When do employees file their own tax returns?

However, employees can also decide to submit their tax returns voluntarily. Maybe because they don’t want the company’s accountant looking into the family finances. However, there are much more frequent situations in which the employee has to file the tax return himself by law. This is if:

  • work for two or more employers at the same time.
  • they earn extra money through business, renting or have royalties, for example, from artistic activities and have an income of more than six thousand crowns per year.
  • have other occasional income according to Article 10 of the Income Tax Act over 30,000 kroner.
  • last year they stopped with pension or life insurance, for which they used tax reliefs in previous years, and therefore it is necessary to obtain earlier tax reliefs.
  • have traded securities or have profits from securities abroad or have transacted with cryptocurrencies, such as exchanges for other cryptocurrencies or NFTs, commodity exchanges.

Employees who are required to file a tax return must ask their employer for a certificate of taxable income from a dependent activity, which they need to fill out the tax form.

“There are several changes to the 2022 tax return that taxpayers should be aware of,” says Monika Lodrová, tax advisor at BDO.

The basic discount per taxpayer has been increased from 27,840 to 30,840 crowns. In connection with the increase in the average salary, there was also an increase in the limit of the total tax base for the application of a higher tax rate – to 23 percent, from 1,701,168 to 1,867,728 crowns.

Otherwise, the same items can be deducted and the same discounts that taxpayers typically give to a company’s payroll accountants can be used. “It should be noted that in connection with the conflict in Ukraine, the upper limit of the deduction of donations made by a natural person has been increased to 30 percent of the total tax base,” adds Lodrova.

The big change in this year’s taxes is the mandatory data box. From the new year, the Ministry of Labor and Social Affairs determines them for all natural persons of entrepreneurs. All self-employed persons, as well as employees who have a secondary activity in addition to their employment relationship, must submit tax returns electronically this year.

“As soon as a person has access to a legally established data box, he will have the obligation to submit forms to the tax administrator, for example tax returns, only electronically in the format and structure prescribed by the tax administrator. However, he does not necessarily have to use a data box for that, he can submit them, for example, through the portal of the tax administration,” explains Gabriela Ivanco from Mazars.

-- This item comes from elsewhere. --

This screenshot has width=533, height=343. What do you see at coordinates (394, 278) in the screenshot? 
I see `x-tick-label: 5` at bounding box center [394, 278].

He adds that if the mailbox is not yet active at the time of submission, the return can be submitted in paper form.

For natural persons who are not entrepreneurs, the data box will, as before, be based exclusively on their request. Therefore, people who are not self-employed and do not have a data box or do not want to set one up, file their tax returns as before.

The form can be filled out on the website of the financial administration or it is available in every tax administration in paper form, and then delivered to the tax administration in person or by post. This year no later than 04/03/2023.

Another option is to submit a tax return electronically through the Internet Tax Administration, for example through a bank identity or the online tax calculator Aktuálně.cz. The result is a PDF file with filled data for download. You can print it, sign it and deliver it in person or by post to the tax administration, or you can submit it electronically (data box, electronic signature).

In the case of electronic submission, the deadline for submission is extended by one month until May 2, 2023. Exceptions are tax advisor applications that have a submission deadline of July 3, 2023.